Régulièrement, tous les trois ou quatre ans, par contrition, on annonce qu’on va réaffirmer le pouvoir réglementaire du préfet — mais pour quoi faire ? Adapter la loi ? Il suffirait déjà de l’appliquer. On oublie souvent, même au sein du corps préfectoral, que le préfet dispose d’un pouvoir discrétionnaire dans bien des domaines.
Le préfet qui veut régulariser quelqu’un qui est en France depuis six mois, parce qu’il estime qu’il s’est bien intégré, peut le faire. Il existe un pouvoir de contestation, mais il peut agir.

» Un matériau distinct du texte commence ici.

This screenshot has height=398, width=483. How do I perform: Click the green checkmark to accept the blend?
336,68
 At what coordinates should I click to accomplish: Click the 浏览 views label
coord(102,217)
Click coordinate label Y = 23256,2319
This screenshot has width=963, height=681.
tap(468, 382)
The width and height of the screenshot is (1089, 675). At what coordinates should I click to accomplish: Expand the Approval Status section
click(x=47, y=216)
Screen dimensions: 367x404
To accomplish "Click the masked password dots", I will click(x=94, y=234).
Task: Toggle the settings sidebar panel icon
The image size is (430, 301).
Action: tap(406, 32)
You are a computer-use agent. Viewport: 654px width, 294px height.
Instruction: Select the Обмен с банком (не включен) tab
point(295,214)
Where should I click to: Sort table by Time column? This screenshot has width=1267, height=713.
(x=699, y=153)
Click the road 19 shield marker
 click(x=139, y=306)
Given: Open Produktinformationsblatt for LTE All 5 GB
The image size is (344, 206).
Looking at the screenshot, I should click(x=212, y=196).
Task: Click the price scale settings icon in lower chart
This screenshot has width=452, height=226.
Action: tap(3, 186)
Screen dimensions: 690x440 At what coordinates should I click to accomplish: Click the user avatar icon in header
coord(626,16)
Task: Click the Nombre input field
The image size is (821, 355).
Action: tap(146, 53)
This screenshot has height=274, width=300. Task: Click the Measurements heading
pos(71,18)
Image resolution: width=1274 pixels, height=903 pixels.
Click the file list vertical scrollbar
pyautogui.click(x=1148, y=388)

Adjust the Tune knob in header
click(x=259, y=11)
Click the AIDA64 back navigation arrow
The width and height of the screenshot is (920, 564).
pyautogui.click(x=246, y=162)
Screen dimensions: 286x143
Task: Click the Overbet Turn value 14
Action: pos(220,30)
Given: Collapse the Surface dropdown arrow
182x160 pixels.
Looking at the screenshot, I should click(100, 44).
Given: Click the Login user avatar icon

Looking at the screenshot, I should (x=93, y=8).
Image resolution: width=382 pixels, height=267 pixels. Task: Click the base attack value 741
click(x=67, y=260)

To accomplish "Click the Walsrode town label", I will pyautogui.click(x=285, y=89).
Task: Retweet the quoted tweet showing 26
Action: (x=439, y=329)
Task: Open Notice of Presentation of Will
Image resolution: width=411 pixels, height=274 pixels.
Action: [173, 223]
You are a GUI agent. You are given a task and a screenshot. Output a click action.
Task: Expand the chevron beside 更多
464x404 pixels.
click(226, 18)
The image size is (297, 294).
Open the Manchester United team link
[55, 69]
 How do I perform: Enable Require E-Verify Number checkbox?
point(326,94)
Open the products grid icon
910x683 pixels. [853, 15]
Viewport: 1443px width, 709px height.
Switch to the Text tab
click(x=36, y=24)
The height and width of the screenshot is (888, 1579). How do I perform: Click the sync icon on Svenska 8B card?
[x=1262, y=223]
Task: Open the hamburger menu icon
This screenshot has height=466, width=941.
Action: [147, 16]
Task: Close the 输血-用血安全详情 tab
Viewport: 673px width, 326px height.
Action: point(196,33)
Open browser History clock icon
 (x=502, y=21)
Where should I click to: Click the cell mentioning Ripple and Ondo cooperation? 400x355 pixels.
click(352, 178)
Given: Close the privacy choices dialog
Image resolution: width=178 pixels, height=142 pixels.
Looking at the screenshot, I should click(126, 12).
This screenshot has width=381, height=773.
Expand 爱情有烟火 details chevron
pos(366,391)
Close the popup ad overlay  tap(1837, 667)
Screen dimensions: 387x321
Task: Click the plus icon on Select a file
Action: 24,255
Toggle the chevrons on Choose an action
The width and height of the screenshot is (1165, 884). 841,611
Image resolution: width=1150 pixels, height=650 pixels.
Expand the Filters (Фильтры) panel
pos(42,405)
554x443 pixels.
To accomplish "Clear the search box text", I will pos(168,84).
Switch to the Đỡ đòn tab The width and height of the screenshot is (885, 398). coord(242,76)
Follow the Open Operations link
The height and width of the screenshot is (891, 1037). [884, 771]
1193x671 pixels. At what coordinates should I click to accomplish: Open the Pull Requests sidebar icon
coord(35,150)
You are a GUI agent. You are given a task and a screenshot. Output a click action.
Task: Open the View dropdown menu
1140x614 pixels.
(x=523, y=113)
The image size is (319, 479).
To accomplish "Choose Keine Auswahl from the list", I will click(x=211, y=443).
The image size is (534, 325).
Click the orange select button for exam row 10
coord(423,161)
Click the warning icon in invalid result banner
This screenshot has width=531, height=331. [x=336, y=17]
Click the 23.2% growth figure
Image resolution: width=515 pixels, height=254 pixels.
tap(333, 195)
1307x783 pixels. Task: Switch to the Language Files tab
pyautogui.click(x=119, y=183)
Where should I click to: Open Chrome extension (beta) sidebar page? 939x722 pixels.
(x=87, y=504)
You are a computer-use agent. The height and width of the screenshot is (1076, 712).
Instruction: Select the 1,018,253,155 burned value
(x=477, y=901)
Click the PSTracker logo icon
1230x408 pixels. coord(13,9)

Un grand paradoxe du quinquennat Sarkozy, c’est qu’on n’a jamais été autant déconcentrés et libres en matière d’étrangers. On avait déconcentré les dossiers d’instruction de naturalisation vers les préfectures, certains étant même traités à la sous-préfecture de Provins. Je vois ce qui se dit en ce moment sur les préfets : Bayrou veut les remettre au centre du jeu, mais encore faut-il des préfets de qualité, avec des directives claires, et qu’on leur dise que leur mission est de mettre tout le monde autour de la table.